Concept Tested: Cosine Similarity

Question 3¶

Why does the matrix product \((AB)_{xy} = \sum_k A_{xk} B_{ky}\) require the number of columns in A to equal the number of rows in B?

So that the transpose of the product equals the product of the transposes in the same order
So that the resulting matrix is always square
So that the matrices can be stored in contiguous memory
So that each output element is a valid dot product between a row of A and a column of B

Show Answer

The correct answer is D. Each entry \((AB)_{xy}\) is the dot product of row \(x\) of \(A\) with column \(y\) of \(B\). For that dot product to be defined, both vectors must have the same length — which requires \(A\)'s column count to equal \(B\)'s row count. This inner-dimension constraint is fundamental to all GNN operations: the feature transformation at each layer is a matrix multiplication \(H^{(l+1)} = \hat{A} \cdot H^{(l)} \cdot W\), where dimensions must align.

Concept Tested: Matrix Multiplication

Question 4¶

What does the backpropagation algorithm compute during neural network training?

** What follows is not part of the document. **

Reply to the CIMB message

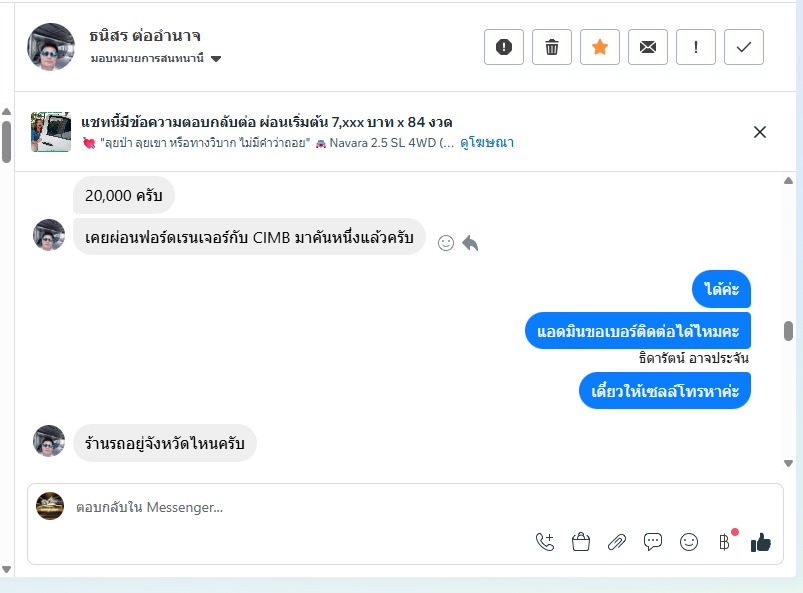pyautogui.click(x=470, y=243)
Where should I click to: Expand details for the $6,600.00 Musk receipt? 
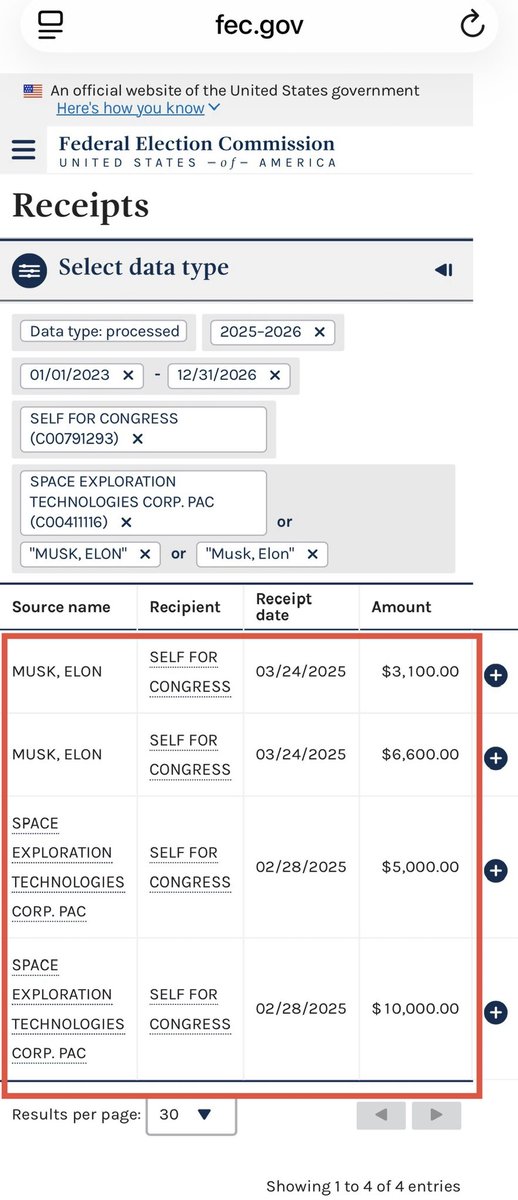pyautogui.click(x=495, y=758)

The forward pass predictions for a batch of inputs
The eigenvalues of the weight matrices at each layer
The gradient of the loss with respect to every trainable parameter
The optimal learning rate for each layer automatically

Show Answer

The correct answer is C. Backpropagation applies the chain rule of calculus from the output layer backward through the network, computing \(\partial L / \partial \theta\) for every parameter \(\theta\). These gradients tell the optimizer which direction to adjust each weight to reduce the loss. Without backprop, training deep networks would require finite-difference approximation of every parameter — computationally infeasible for models with millions of weights.

Concept Tested: Backpropagation

Question 5¶

What is the key advantage of automatic differentiation (autograd) over symbolic differentiation for deep learning?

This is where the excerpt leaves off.